Some lawmakers raised questions as to the impact a pharmacist could make in a brief interaction with a patient. Schwadron noted that pharmacists can check to see whether a person’s medications may interact negatively with others, and stressed it would also help them know how to look for the right signs.

“Even with that limited interaction they might be able to see the signs as a result of this education, that would at least raise a flag,” Schwadron said. “So they could even ask a simple question of, ‘Are you okay?’”

Kelley’s bill, which was heard in committee earlier this month and passed unanimously, would similarly allow the training, which could be completed through a review of materials on one’s own time, to count as two hours of required professional development training.

Earlier this month, lawmakers expressed support for the training to be mandatory and to have suicide prevention taught to students too.

“They see their friends dying and they want to do something,” said Rep. Suzie Pollock, R-Lebanon.

Kelley noted many schools already touch on those topics with their students. The bill would also require that starting in the 2023-24 school year, schools issuing student ID cards to 7th to 12th-graders must print on them the three-digit number, 988, that staring in mid-July will act as a new way to route callers to the national suicide hotline.

“This is the perfect time for the state to pass legislation that is complement and emphasizes Missouri’s new suicide hotline number 988,” Kelley said, later adding: “We definitely need lots more mental services for everybody.”

▶ [Information]

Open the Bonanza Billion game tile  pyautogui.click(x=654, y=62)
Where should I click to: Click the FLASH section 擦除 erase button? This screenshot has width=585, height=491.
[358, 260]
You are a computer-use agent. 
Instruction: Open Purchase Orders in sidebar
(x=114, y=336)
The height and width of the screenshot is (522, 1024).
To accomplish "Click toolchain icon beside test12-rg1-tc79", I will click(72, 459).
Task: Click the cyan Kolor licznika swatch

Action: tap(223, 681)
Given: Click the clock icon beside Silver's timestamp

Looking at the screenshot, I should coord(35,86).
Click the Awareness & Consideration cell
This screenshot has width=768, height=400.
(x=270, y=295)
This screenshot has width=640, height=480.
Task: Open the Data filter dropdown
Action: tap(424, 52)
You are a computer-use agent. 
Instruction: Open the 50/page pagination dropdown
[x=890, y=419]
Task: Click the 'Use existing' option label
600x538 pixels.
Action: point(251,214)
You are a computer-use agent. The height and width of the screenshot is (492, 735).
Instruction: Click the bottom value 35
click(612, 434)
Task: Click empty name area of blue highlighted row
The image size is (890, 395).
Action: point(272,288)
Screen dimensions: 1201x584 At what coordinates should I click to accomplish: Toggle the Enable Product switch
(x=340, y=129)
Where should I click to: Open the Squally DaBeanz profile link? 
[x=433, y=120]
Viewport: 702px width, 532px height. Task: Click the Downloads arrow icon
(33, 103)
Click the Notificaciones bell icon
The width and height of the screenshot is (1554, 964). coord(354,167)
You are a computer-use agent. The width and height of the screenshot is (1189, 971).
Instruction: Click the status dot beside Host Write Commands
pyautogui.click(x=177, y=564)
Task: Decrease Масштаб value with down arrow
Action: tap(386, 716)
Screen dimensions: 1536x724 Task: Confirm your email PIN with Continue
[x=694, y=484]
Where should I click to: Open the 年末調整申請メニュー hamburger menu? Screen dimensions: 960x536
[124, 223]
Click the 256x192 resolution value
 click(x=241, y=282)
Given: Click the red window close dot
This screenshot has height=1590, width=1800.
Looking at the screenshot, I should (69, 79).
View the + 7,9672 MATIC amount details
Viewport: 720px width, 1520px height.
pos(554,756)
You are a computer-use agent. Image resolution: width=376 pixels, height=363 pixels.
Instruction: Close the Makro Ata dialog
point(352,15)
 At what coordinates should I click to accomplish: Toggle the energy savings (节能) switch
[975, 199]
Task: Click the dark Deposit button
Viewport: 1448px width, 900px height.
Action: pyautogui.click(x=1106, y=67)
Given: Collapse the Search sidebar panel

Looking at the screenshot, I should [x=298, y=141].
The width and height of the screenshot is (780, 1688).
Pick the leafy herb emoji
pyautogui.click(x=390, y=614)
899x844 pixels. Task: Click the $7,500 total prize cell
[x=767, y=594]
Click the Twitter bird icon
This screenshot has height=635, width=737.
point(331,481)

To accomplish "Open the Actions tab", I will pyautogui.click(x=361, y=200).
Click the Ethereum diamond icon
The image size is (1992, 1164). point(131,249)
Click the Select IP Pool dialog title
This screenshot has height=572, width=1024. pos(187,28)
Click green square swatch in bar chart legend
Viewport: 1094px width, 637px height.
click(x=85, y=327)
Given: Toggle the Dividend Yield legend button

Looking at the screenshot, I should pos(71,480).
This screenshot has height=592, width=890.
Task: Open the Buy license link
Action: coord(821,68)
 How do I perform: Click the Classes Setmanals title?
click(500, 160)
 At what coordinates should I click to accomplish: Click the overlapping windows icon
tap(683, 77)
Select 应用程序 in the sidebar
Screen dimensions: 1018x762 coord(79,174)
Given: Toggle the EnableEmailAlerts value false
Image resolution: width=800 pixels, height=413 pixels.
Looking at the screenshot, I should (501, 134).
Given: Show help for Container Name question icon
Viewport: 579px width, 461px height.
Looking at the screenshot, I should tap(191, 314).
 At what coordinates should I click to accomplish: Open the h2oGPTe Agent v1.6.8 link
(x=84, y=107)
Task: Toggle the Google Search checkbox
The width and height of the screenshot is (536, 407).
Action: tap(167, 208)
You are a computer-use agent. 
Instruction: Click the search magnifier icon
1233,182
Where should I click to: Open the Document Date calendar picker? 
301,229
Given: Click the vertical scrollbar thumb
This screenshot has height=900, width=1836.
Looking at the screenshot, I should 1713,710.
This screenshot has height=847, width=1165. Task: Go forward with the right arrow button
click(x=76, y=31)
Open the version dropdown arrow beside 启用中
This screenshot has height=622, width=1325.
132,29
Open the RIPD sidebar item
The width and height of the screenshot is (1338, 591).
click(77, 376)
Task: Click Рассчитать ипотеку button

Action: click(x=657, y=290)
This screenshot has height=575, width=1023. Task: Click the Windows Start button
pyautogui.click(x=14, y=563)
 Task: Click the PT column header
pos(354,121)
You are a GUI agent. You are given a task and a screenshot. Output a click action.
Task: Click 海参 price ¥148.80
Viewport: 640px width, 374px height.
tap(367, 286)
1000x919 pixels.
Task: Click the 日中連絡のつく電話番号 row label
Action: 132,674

▶ [Required actions]
1: Output the part of the article on suicide prevention training starting at "Some lawmakers raised" and ending at "professional development training.".
2: Summarize the article on suicide prevention training in two sentences.
3: Write the next part of the article on suicide prevention training, picking up after its final sentence.

▶ [Task answers]
1:
Some lawmakers raised questions as to the impact a pharmacist could make in a brief interaction with a patient. Schwadron noted that pharmacists can check to see whether a person’s medications may interact negatively with others, and stressed it would also help them know how to look for the right signs.

“Even with that limited interaction they might be able to see the signs as a result of this education, that would at least raise a flag,” Schwadron said. “So they could even ask a simple question of, ‘Are you okay?’”

Kelley’s bill, which was heard in committee earlier this month and passed unanimously, would similarly allow the training, which could be completed through a review of materials on one’s own time, to count as two hours of required professional development training.

2: Lawmakers questioned how much a pharmacist could do in a brief interaction with a patient, and Schwadron said the training would help pharmacists look for the right signs and at least ask a simple question. Kelley's bill, which passed unanimously in committee, would count the training as two hours of required professional development and would require schools issuing student ID cards to 7th- through 12th-graders to print the 988 suicide hotline number on them starting in the 2023-24 school year.

3:
In his fiscal year 2023 proposed budget, Gov. Mike Parson recommended $28.5 million to help fund the transition to the 988 hotline. Missouri expects to receive more than 172,000 calls once the number is live — more than four times the current call volume, the St. Louis Post-Dispatch reported.

“We think the advent of the 988 line is a really important step toward making sure people have a system to fall into when they’re in crisis,” said Jessica Petrie, a lobbyist who testified in favor of the bill on behalf of the Missouri chapter of the National Association of Social Workers and BJC HealthCare, “and this is a really clever way to increase awareness of that, especially among our vulnerable students.”

Mental health issues among youth were already increasing prior to the pandemic, and may have been exacerbated by its onset. A U.S. Department of Health and Human Services study published this month found between 2016 and 2020, the number of children between three and 17 years old diagnosed with anxiety grew by 29% and those diagnosed with depression grew by 27%.

The Department of Elementary and Secondary Education announced last week it was using federal relief funds to offer “Mental Health First Aid” training to schools at no cost to identify and respond to signs of mental health and substance use in adults and teens.

Kelley’s bill is named the “Jason Flatt/Avery Reine Cantor Act,” after two high school students who both died by suicide. Flatt was from Tennessee, while Cantor attended Lafayette High School in Wildwood, Missouri.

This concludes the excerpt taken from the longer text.